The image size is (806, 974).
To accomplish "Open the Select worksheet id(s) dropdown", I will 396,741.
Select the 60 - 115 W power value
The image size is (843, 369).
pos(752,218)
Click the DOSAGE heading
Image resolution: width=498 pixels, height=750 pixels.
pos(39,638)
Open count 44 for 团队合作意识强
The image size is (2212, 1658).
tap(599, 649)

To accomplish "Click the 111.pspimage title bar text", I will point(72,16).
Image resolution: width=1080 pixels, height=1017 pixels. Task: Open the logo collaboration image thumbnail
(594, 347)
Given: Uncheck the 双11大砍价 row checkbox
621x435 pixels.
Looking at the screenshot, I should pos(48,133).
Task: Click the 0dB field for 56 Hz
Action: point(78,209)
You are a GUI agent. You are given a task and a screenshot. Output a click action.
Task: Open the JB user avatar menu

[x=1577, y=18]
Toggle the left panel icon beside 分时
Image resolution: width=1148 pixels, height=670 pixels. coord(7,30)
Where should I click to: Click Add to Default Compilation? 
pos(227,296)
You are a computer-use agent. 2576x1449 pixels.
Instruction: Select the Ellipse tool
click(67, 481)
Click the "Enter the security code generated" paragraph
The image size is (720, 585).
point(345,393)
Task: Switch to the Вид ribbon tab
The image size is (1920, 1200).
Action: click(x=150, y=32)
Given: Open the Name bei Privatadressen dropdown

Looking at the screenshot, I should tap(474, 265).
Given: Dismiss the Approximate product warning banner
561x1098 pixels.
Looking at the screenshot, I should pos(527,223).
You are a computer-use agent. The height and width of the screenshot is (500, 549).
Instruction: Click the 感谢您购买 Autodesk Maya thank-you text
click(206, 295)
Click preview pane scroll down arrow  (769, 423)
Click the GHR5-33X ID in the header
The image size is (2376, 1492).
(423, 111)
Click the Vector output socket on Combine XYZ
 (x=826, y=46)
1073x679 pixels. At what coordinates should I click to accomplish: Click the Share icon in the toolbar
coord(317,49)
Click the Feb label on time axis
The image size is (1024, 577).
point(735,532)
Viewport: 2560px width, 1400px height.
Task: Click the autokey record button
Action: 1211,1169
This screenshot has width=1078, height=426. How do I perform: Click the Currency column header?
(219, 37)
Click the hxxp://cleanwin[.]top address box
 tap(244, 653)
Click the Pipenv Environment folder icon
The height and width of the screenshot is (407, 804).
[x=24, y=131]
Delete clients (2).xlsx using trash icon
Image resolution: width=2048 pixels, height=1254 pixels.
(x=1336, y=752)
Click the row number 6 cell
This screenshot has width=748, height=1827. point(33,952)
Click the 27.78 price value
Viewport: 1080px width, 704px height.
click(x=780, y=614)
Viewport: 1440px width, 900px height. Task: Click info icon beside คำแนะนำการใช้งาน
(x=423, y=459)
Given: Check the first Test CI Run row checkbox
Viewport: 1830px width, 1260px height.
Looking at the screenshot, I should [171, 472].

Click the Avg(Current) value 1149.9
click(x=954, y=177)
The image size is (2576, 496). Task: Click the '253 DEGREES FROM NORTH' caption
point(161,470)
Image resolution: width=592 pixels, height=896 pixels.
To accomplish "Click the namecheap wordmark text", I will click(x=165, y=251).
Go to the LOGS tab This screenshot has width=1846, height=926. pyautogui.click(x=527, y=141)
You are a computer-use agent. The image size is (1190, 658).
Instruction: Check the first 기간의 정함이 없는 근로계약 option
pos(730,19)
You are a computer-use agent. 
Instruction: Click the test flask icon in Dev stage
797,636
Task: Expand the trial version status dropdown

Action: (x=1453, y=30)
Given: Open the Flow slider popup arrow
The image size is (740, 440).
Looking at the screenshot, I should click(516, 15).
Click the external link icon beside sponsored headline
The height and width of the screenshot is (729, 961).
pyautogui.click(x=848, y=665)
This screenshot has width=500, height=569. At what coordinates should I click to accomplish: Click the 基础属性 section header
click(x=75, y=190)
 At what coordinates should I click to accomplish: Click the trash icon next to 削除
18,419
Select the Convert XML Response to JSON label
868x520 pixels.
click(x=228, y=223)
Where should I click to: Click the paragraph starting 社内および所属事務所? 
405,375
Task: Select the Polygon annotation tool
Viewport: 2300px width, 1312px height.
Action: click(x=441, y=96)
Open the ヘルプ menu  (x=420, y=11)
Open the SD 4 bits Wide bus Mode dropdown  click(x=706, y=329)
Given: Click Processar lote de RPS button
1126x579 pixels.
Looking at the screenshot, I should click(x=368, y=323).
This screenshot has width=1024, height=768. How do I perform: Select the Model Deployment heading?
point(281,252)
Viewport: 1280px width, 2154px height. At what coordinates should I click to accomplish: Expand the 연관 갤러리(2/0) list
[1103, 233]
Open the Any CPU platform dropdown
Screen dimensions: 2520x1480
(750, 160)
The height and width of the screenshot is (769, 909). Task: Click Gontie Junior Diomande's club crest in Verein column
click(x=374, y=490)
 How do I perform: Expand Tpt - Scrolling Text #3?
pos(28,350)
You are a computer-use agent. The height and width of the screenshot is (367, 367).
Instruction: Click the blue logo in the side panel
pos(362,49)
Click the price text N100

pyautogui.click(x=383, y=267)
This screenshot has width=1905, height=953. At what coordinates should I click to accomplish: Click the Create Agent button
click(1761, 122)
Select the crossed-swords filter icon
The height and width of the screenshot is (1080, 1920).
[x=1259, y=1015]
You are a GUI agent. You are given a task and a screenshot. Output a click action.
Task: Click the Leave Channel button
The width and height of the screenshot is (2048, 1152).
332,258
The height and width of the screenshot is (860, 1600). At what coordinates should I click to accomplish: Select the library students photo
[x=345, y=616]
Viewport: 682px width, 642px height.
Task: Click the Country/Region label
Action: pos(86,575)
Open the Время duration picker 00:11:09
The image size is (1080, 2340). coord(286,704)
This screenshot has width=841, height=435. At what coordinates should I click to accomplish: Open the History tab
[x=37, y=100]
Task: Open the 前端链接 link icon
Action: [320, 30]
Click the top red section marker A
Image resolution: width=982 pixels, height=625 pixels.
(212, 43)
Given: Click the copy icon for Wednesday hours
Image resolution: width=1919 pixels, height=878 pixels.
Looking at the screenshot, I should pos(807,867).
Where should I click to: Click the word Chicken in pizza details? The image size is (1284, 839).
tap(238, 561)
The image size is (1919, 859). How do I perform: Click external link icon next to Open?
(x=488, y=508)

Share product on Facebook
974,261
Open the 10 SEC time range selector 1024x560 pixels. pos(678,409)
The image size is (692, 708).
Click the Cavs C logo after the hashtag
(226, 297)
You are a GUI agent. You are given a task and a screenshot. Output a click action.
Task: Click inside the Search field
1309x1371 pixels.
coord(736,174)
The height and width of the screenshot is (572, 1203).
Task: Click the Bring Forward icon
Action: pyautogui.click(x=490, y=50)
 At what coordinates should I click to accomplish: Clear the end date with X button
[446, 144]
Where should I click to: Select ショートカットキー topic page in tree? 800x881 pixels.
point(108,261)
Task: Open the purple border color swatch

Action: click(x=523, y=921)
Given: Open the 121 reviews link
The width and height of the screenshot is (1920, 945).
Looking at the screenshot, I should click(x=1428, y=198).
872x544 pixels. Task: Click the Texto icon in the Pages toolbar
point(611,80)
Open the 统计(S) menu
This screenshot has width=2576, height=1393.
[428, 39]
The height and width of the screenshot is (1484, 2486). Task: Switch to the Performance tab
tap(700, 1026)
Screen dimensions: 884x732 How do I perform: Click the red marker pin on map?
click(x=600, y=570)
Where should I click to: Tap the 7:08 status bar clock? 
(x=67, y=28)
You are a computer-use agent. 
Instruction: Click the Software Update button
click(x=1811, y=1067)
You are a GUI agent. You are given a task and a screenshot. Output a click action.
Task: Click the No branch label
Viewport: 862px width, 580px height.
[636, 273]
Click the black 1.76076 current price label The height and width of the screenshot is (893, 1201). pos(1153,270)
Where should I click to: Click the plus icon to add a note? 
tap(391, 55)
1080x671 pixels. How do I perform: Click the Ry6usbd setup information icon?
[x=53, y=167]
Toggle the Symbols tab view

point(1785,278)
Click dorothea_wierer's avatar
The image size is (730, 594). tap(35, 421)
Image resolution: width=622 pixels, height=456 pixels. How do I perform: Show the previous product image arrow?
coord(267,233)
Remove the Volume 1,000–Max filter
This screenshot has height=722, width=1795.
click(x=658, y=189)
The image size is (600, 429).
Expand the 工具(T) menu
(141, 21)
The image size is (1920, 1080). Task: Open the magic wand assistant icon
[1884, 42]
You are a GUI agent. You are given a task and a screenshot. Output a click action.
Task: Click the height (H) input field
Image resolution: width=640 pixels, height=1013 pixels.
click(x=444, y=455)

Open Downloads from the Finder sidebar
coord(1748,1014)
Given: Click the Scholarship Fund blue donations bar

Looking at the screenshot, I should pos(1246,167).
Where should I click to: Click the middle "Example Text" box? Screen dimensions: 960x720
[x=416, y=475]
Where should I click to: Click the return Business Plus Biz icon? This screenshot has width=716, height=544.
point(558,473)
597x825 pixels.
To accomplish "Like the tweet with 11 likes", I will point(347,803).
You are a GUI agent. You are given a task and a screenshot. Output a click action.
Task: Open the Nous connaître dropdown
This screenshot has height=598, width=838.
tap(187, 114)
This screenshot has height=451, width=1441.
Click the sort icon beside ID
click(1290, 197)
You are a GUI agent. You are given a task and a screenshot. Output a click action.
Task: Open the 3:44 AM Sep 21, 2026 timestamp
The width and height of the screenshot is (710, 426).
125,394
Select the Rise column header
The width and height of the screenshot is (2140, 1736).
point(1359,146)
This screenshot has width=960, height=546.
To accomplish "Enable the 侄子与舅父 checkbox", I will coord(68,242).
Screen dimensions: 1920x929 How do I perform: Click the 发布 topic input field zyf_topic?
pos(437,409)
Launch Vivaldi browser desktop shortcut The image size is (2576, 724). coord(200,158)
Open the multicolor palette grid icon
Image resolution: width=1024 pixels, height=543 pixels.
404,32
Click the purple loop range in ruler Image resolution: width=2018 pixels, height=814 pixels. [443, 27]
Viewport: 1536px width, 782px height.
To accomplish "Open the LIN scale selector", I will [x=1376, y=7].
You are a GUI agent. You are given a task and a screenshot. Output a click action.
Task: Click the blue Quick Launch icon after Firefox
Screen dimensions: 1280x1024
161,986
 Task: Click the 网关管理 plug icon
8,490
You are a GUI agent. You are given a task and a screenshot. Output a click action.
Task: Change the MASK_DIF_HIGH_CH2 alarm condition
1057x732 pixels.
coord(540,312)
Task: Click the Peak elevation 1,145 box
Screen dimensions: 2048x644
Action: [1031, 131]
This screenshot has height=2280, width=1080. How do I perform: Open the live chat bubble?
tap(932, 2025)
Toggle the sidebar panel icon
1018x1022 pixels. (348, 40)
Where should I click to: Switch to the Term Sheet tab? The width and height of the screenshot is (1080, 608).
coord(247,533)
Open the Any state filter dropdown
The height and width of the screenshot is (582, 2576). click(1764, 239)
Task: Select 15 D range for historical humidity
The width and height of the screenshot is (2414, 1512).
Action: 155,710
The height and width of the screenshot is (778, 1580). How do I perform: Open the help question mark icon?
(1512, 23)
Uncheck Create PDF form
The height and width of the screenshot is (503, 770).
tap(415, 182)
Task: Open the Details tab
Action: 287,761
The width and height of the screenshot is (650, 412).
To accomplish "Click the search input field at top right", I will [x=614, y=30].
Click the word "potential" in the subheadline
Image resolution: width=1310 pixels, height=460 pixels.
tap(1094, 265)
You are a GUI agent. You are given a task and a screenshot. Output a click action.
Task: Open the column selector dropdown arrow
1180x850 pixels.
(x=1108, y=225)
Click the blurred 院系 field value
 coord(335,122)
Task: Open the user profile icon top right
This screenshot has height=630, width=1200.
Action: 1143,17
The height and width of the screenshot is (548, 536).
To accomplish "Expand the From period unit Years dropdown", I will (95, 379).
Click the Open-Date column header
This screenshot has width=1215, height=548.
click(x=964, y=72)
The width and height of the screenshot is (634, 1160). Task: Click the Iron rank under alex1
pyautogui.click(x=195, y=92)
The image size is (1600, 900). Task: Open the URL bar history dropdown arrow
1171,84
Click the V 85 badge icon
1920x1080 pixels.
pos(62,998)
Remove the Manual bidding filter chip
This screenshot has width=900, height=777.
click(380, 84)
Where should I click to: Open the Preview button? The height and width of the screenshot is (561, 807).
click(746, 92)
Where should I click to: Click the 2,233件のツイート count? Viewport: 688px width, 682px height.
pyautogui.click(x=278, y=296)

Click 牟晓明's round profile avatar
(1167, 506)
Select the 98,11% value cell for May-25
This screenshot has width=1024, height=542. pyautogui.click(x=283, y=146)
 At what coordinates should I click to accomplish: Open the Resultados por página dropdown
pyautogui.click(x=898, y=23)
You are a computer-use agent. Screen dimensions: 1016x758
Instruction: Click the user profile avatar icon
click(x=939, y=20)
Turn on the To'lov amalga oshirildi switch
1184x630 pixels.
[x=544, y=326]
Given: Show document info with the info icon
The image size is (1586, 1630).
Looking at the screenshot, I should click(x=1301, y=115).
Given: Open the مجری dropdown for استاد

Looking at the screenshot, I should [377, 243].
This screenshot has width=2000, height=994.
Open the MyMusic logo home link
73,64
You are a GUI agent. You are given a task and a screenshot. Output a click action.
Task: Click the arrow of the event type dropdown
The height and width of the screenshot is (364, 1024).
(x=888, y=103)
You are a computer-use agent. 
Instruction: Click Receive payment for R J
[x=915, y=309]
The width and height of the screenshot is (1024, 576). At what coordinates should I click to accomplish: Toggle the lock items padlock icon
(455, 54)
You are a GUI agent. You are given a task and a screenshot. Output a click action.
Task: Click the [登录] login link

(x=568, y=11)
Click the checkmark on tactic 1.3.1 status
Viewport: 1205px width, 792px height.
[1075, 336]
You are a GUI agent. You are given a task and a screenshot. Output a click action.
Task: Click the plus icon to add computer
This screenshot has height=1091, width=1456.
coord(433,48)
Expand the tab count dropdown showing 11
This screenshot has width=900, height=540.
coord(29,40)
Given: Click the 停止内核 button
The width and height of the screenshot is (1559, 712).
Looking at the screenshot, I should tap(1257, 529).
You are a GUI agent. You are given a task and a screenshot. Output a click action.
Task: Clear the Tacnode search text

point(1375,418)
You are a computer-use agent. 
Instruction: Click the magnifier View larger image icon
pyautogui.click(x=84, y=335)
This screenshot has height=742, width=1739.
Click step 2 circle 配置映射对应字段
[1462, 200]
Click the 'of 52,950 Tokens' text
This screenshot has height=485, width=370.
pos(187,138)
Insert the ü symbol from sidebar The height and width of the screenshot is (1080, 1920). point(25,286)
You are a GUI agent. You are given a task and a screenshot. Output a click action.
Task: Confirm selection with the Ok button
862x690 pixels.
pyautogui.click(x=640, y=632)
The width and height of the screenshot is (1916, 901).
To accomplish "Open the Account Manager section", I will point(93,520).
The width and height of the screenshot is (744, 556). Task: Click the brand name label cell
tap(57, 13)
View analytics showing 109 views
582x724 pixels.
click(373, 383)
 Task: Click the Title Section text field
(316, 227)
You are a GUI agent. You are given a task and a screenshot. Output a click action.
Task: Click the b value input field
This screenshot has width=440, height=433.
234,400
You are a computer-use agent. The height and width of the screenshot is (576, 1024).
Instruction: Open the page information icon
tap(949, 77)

**Work instructions**:
Reproduce the lines of the material above verbatim, from the line containing "Where should I click to: Select" through the line containing "tap(700, 1026)", including both of those lines.

**Solution to the exercise**:
Where should I click to: Select ショートカットキー topic page in tree? 800x881 pixels.
point(108,261)
Task: Open the purple border color swatch

Action: click(x=523, y=921)
Given: Open the 121 reviews link
The width and height of the screenshot is (1920, 945).
Looking at the screenshot, I should click(x=1428, y=198).
872x544 pixels. Task: Click the Texto icon in the Pages toolbar
point(611,80)
Open the 统计(S) menu
This screenshot has width=2576, height=1393.
[428, 39]
The height and width of the screenshot is (1484, 2486). Task: Switch to the Performance tab
tap(700, 1026)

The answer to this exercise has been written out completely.